In final crunch time, we want everyone to be resting the optimal amount that actually maximizes area under the curve, not the one that maximizes work-hours. We should do binary search now, to figure out what the optimum is.
Also, obviously, we should explore to discover highly effective methods of rest, instead of doing whatever random things seem good (unless, as it turns out, “whatever random thing seems good” is actually the best way to rest).
Picking up new tools
One thing that will be happening in this time, is there will be a flurry of new AI tools that can radically transform thinking and research, perhaps increasingly radical tools coming at a rate of once a month or faster.
Being able to take advantage of those tools and start using them for research immediately, with minimal learning curve, seems extremely high leverage.
If there are things that we can do that increase the ease of picking up new tools and using them to their full potential (instead of, as is common, using only the features afforded by your old tools and only very gradually
Some thoughts (probably bad):
- Could we set up our workflows, somehow, such that it is easy to integrate new tools into them? Like if you already have a flexible, expressive research interface (something like Roam? or maybe, if the technology is more advanced by then, something like neurolink?), and you’re used to regular changes in capability to the backed of the interface?

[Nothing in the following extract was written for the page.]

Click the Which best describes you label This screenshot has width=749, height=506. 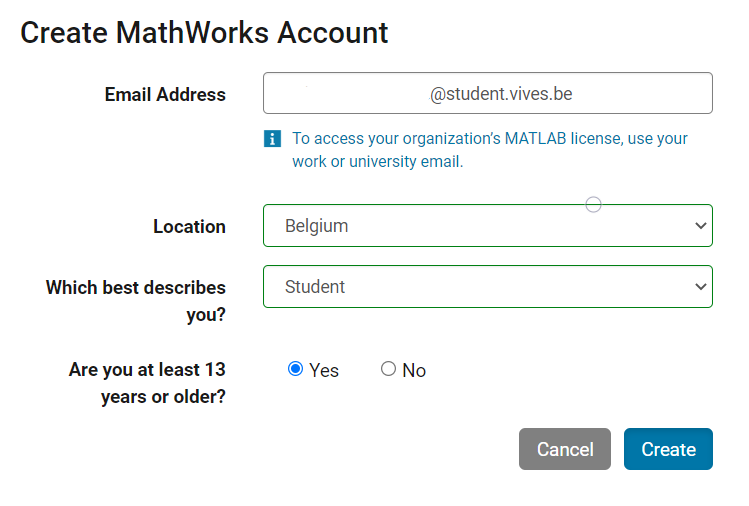(136, 301)
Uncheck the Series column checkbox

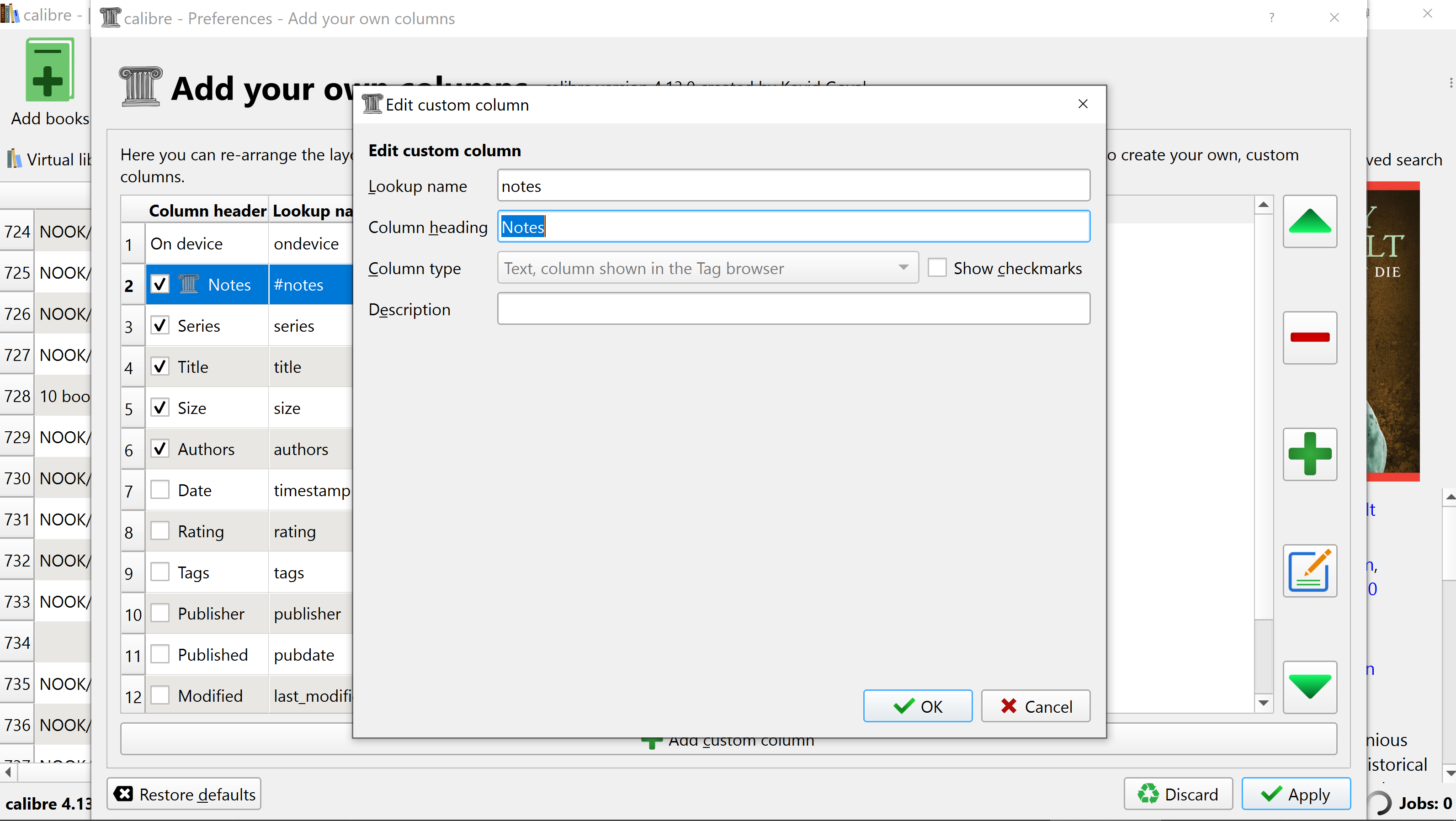pos(160,325)
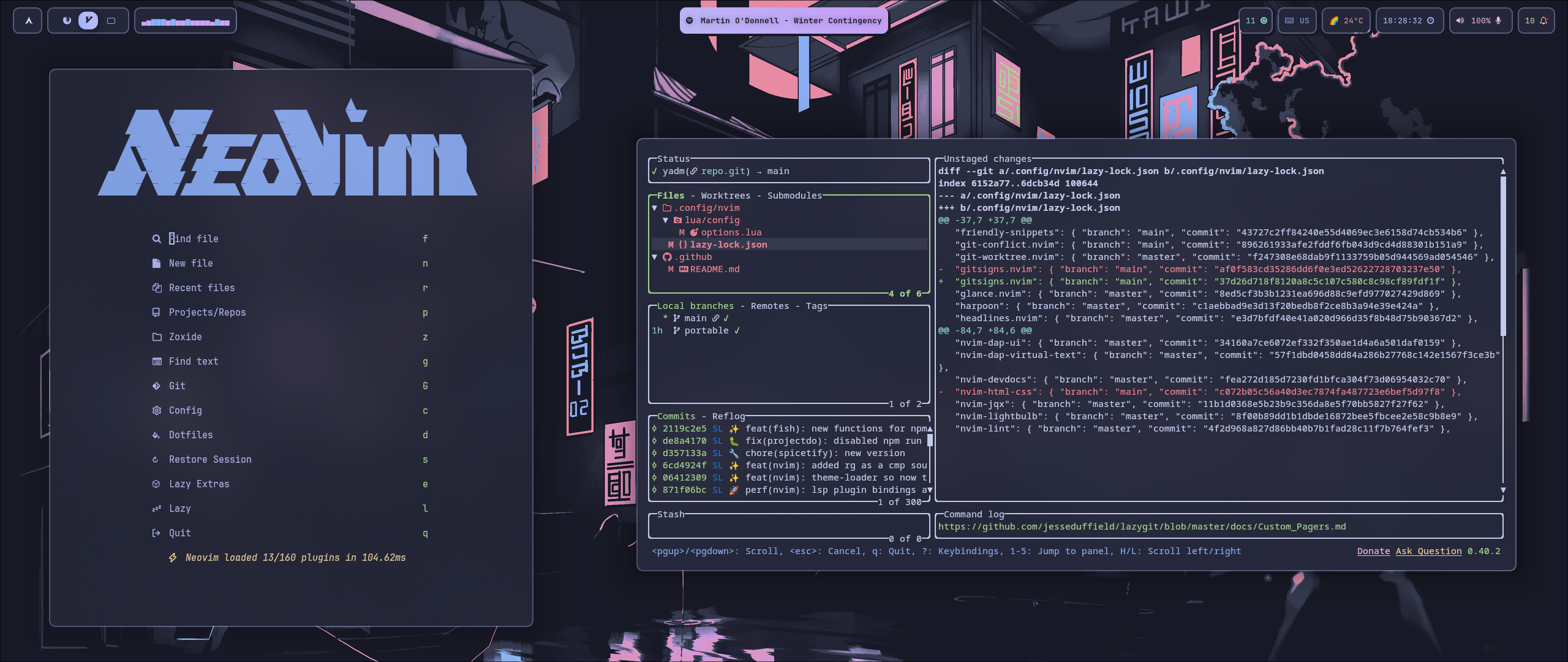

- Can we just practice? Can we have a competitive game of introducing new tools, and trying to orient to them and figure out how to exploit them creatively as possible?
- Probably it should be some people’s full time job to translate cutting edge developments in AI into useful tools and practical workflows, and then to teach those workflows to the researchers?

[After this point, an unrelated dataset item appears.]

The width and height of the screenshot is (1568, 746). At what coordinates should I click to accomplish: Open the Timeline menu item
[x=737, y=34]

- Can we design a meta-tool that helps us figure out how to exploit new tools? Is it possible to train an AI assistant specifically for helping us get the most out of our new AI tools?
- Can we map out the sort of constraints on human thinking and/or the the sorts of tools that will be possible, in advance, so that we can practice with much weaker versions of those tools, and get a sense of how we would use them, so that we’re ready when they arrive?
- Can we try out new tools on psychedelics, to boost neuroplasticity? Is there some other way to temporarily weaken our neural priors? Maybe some kind of training in original seeing?
Staying grounded and stable in spite of the stakes
Obviously, being one of the few hundred people on whom the whole future of the cosmos rests, while the singularity is happening around you, and you are confronted with the stark reality of how doomed we are, is scary and disorienting and destabilizing.
I imagine that that induces all kinds of psychological pressures, that might find release in any of a number of concerning outlets: by deluding one’s self about the situation or slipping sideways into a more convenient world, by becoming manic and frenetic, by sinking into immovable depression.
We need our people to have the virtue of being able to look the problem in the eye, with all of its terror and disorientation, and stay stable enough to make tough calls, and make them sanely.
We’re called to cultivate a virtue (or maybe a set of virtues) of which I don’t know the true name, but which involves courage and groundedness, and determination-without-denial.
I don’t know what is entailed in cultivating that virtue. Perhaps meditation? Maybe testing one’s self at literal risk to one’s life? I would guess that people in other times and places, who needed to face risk to their own lives and that of their families, and take action anyway, did have this virtue, or some part of it, and it might be fruitful to investigate those cultures and how that virtue was cultivated.
Any more ideas?
Answers
Thanks, this is a great thing to be thinking about and a good list of ideas!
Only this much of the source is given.